Avec l’extension du néolibéralisme, de plus en plus de pays ont abandonné une partie de leur capacité à produire localement leur nourriture, misant sur les marchés mondiaux. La France n’est pas épargnée : son agriculture vivrière recule tandis que les importations augmentent. Une dynamique qui, si elle se poursuit, pourrait fragiliser durablement notre capacité à nourrir la population tout en creusant les inégalités, ici comme ailleurs.

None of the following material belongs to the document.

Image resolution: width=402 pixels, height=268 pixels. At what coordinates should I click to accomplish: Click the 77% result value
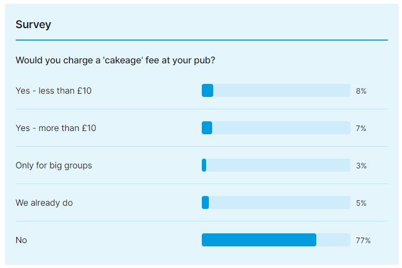[x=363, y=240]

Bien que la France soit en capacité physique de nourrir 130 % de sa population, dans les faits, elle achète bien 20 % des denrées finies qu’elle consomme. Un chiffre qui grimpe même jusqu’à 70 % pour les fruits. Et les statistiques s’emballeraient sans doute davantage si l’on prenait en compte la part d’importation utilisée pour alimenter nos animaux. Simultanément, les exportations continuent d’augmenter (la production de 43 % des terres françaises part à l’étranger) pour préserver un système capitaliste libéral.

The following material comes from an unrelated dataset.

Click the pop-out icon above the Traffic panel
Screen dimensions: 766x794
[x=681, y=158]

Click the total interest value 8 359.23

Mr Mondialisation vous présente cinq raisons de lutter contre ce phénomène. L’objectif d’autonomie alimentaire ne vise pas à se refermer sur soi-même, ni à exclure les échanges internationaux, mais à garantir une alimentation saine, locale et durable pour tous, dans une logique de justice sociale et environnementale. Cette démarche se distingue fondamentalement des visions nationalistes ou identitaires.
1. Garantir notre autonomie alimentaire
Produire une grande part de notre nourriture en France, dans le respect de la transition écologique, permettrait de répondre aux besoins essentiels de la population, même en cas de perturbations mondiales.
Il ne s’agit pas de se couper du reste du monde, mais de construire une résilience collective, dans un esprit de coopération avec d’autres pays, notamment ceux du Sud global, en respectant leur propre souveraineté alimentaire.